EBay fined $3m over ‘criminal’ harassment of bloggers

Online marketplace eBay has agreed to pay $3 million to settle a criminal investigation in America after a married couple were subjected to a “petrifying” cyberstalking and harassment campaign in retaliation for perceived criticism of the site on their blog.

Federal prosecutors in Boston said that eBay had entered into a deferred prosecution agreement to resolve the case in which David and Ina Steiner were sent live cockroaches, a bloody Halloween pig mask, a funeral wreath and a book on surviving the death of a spouse.

Fake adverts were also posted on Craigslist inviting members of the public to attend sexual encounters at the couple’s home.

Joshua S Levy, the acting US attorney for the District of Massachusetts, said that senior executives at eBay became frustrated with the tone and content of the EcommerceBytes online newsletter, adding: “eBay engaged in absolutely horrific, criminal conduct. The company’s employees and contractors put the victims through pure hell in a petrifying campaign aimed at silencing their reporting and protecting the eBay brand.”

According to eBay’s admissions, in August 2019 Jim Baugh, eBay’s former senior director of safety and security and other members of its security team “executed a harassment campaign intended to intimidate the victims and to change the content of the newsletter’s reporting”.

They travelled to the couple’s home in Natick, Massachusetts, to carry out surveillance, and put a GPS tracking device on their car. The Steiners spotted the surveillance team and contacted the police.

After learning of the police investigation, Baugh and his team “deleted digital evidence related to the cyberstalking campaign and falsified records intended to throw the police off the trail”, the statement said.

Baugh was sentenced to 57 months in prison in September 2022, three former members of his team were jailed for between one and two years, and two others were sentenced to a year of home confinement. Brian Gilbert, a former senior manager of security operations, has pleaded guilty and is awaiting sentencing.

The Steiners said: “We launched our news site in 1999 to help regular people and small businesses succeed in selling online. We were targeted because we gave eBay sellers a voice and because we reported facts that top executives didn’t like publicly laid bare.”

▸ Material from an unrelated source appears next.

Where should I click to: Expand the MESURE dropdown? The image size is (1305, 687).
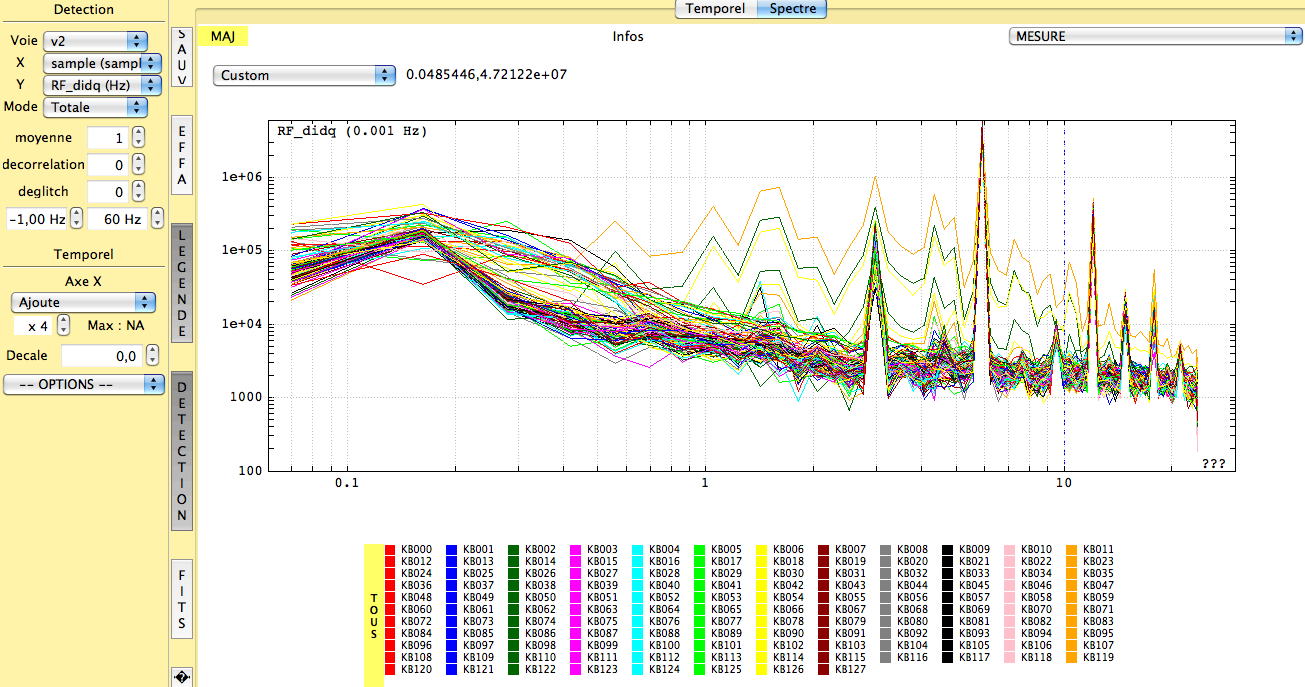1153,36
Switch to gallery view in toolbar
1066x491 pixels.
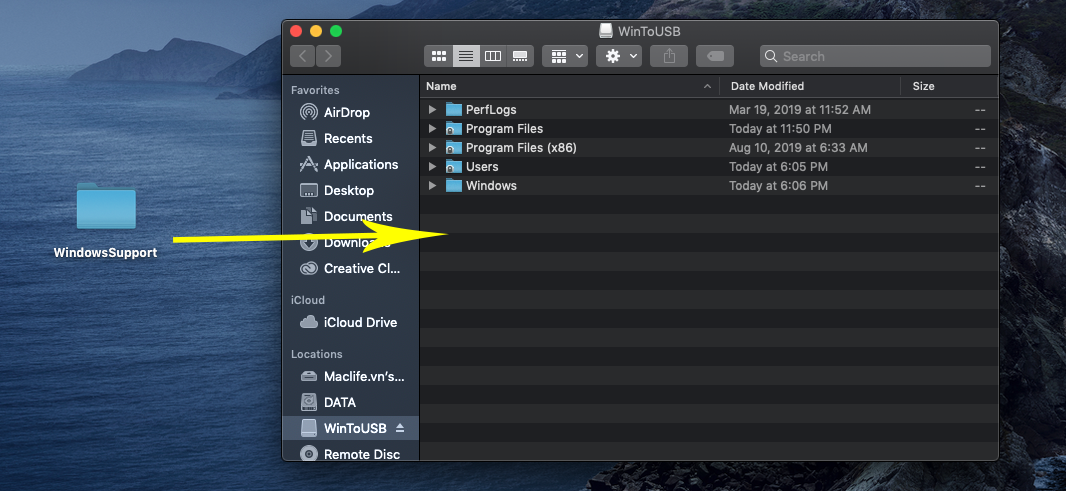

They added: “Since the government first arrested some of the perpetrators and filed charges in June 2020, we have heard from sellers who are fearful of communicating legitimate concerns to us (or to eBay and other marketplaces) because they fear retaliation. Not only is that devastating to hear, but when sellers are afraid to speak up, it undermines our reporting.”

Jodi Cohen, the special agent in charge of Boston’s FBI division, said the settlement “holds eBay criminally and financially responsible for emotionally, psychologically, and physically terrorising the publishers of an online newsletter out of fear that bad publicity would adversely impact their Fortune 500 company”.

Jamie Iannone, eBay’s chief executive, said in a statement that the company’s behaviour was “wrong and reprehensible”, and that eBay was “committed to upholding high standards of conduct and ethics and to making things right with the Steiners”.

The California-based company has agreed to retain an independent corporate compliance monitor for three years and must make changes to its compliance programme. Charges would be dropped after three years if it complies with the deal under the terms of the agreement.